▶ **PROBLEM DESCRIPTION**
Pick the lines holding the string "every" out of the records and copy them.

▶ **ENTRIES SHOWN**
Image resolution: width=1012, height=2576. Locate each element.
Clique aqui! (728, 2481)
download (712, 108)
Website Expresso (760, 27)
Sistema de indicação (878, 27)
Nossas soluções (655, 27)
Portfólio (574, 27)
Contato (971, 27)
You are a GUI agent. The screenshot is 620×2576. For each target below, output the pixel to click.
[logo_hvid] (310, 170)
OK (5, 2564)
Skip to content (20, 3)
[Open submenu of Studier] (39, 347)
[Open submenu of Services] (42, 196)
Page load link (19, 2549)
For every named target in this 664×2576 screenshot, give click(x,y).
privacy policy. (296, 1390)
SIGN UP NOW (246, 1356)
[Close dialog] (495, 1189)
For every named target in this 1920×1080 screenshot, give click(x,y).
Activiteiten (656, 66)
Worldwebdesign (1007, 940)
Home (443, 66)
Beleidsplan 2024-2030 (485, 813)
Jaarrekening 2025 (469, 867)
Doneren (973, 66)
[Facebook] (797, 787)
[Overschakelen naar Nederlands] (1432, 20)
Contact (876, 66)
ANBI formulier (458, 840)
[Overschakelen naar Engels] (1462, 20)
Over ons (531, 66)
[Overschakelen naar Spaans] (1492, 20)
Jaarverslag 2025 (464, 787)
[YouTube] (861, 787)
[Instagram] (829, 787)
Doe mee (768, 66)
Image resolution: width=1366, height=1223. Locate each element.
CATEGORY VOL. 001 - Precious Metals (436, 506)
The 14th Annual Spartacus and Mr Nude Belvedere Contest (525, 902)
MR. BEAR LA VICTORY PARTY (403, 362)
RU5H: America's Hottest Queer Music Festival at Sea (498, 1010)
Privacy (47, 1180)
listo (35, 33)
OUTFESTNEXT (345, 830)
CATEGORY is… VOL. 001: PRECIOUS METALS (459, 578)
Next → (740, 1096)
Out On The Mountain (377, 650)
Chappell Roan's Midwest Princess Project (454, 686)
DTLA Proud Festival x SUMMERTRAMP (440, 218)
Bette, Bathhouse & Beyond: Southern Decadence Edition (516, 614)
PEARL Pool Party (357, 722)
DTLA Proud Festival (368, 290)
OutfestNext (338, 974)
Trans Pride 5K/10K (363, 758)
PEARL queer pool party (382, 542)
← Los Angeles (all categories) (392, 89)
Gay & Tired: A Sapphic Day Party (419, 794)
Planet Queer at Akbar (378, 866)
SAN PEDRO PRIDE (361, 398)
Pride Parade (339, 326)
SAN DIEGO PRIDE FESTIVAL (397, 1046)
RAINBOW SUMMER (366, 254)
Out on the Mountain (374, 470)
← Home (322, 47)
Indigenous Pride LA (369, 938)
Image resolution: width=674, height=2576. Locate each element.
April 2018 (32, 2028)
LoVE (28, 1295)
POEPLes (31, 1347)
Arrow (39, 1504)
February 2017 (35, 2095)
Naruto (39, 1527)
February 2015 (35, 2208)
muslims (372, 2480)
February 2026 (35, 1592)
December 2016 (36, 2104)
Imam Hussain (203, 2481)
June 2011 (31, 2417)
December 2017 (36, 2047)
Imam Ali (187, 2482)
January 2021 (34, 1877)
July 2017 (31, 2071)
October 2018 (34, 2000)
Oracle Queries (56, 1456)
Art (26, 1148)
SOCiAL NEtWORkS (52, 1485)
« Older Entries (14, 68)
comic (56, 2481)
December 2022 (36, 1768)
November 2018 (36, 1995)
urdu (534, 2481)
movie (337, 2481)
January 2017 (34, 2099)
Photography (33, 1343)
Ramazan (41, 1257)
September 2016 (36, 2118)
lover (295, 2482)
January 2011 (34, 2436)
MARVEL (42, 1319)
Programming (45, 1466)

▶ **ANSWER SPACE**
For every named target in this 664×2576 screenshot, give click(x,y).
For every named target in this 1920×1080 screenshot, give click(x,y).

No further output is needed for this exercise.